石墨烯纳米网中的声子干涉效应

Phonon interference effects in graphene nanomesh

石墨烯纳米网(GNM)是一种具有周期性纳米孔分布的单层石墨烯,在热电能量转换、热能存储、场效应晶体管等领域具有广阔的应用前景.本文采用非平衡分子动力学与晶格动力学的方法对GNM的热输运机理进行研究.结果表明:GNM的导热系数随纳米孔数量的增加而减小,部分原因归因于声子布拉格散射引起的带隙产生和声子群速度的降低;横向和纵向纳米孔的间距共同影响GNM热输运过程,当水平间距较小时,GNM的导热系数随纵向间距的增大单调减小,随横向间距的增大单调增大;随着水平间距的增大,在声子干涉和散射的共同作用下,导热系数产生明显的波动.这些结论可为GNM中的热输运调控提供理论参考.

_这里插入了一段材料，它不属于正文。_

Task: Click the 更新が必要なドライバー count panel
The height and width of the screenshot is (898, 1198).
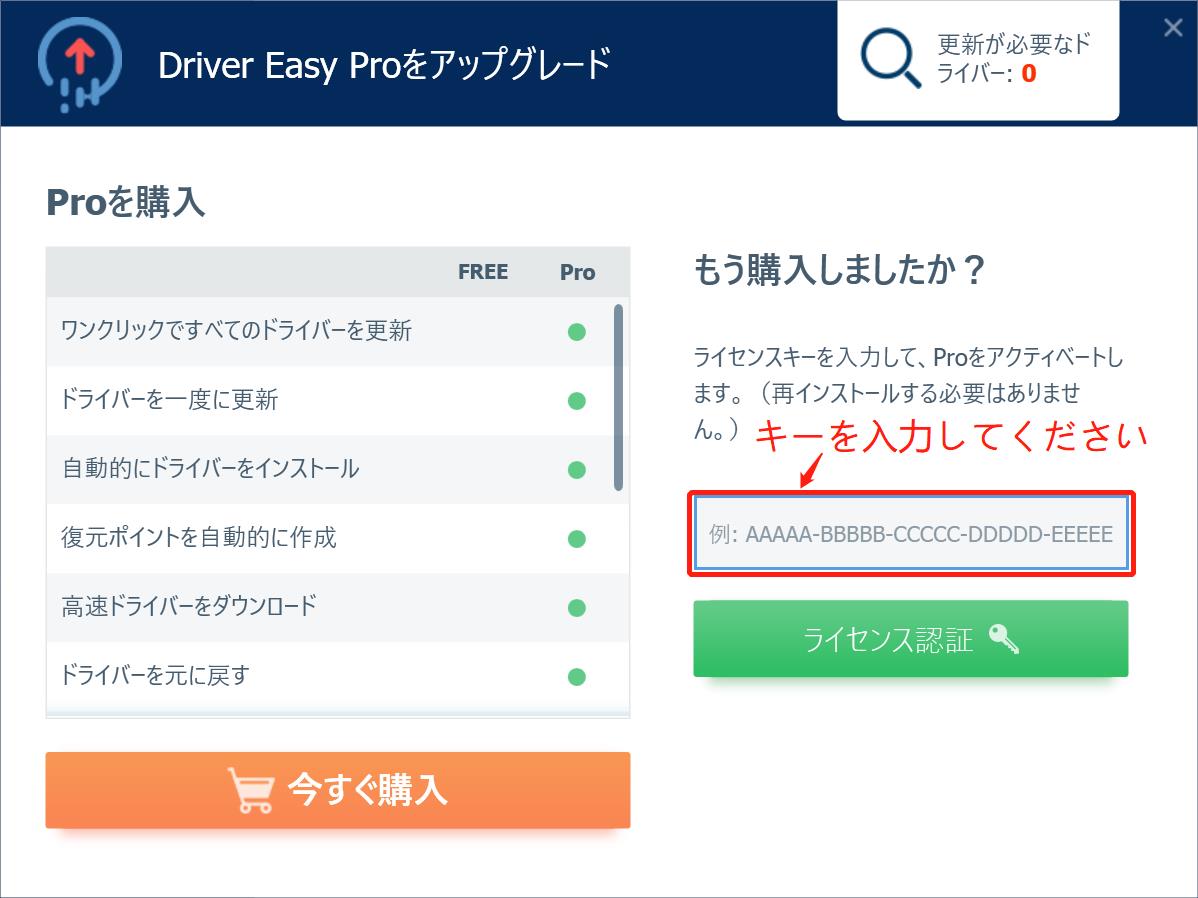Action: 978,60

Graphene nanomesh(GNM)is a single-layer graphene material that has a periodic distribution of nanoscale pores.GNM shows great potential applications in various fields such as thermoelectric energy conversion,energy storage,and field-effect transistors.In this study we utilize non-equilibrium molecular dynamics and lattice dynamics method to investigate the thermal transport mechanism of GNM.The thermal conductivity of GNM is mainly affected by the number of nanoscale pores and their horizontal and vertical spacing.Our study finds that as the number of nanoscale pores increases,the thermal conductivity of GNM decreases significantly.Additionally,the increase of the number of nanoscale pores causes phonon branch to be folded and confined,which results in a flatter dispersion curve,wider bandgap,and slower phonon group velocity.Moreover,the horizontal and vertical spacing of the nanoscale pores jointly affect the thermal transport process of GNM.When the horizontal spacing is small,the thermal conductivity of GNM decreases monotonically with the increase of vertical spacing,and increases monotonically with an increase of horizontal spacing.However,as the horizontal spacing increases,the interference effect caused jointly by phonon reflection and superposition leads to significant fluctuations in thermal conductivity.The analysis of the spectral heat flow,density of states,participation rate,and group velocity of GNM indicate that the variation in vertical spacing leads to different phonon contributions to heat flow,resulting in fluctuations in the thermal conductivity of GNM.These findings could serve as a reference for controlling the thermal transport of graphene nanomesh,and are of great significance in regulating the thermal conductivity and designing nanoscale pores in GNM.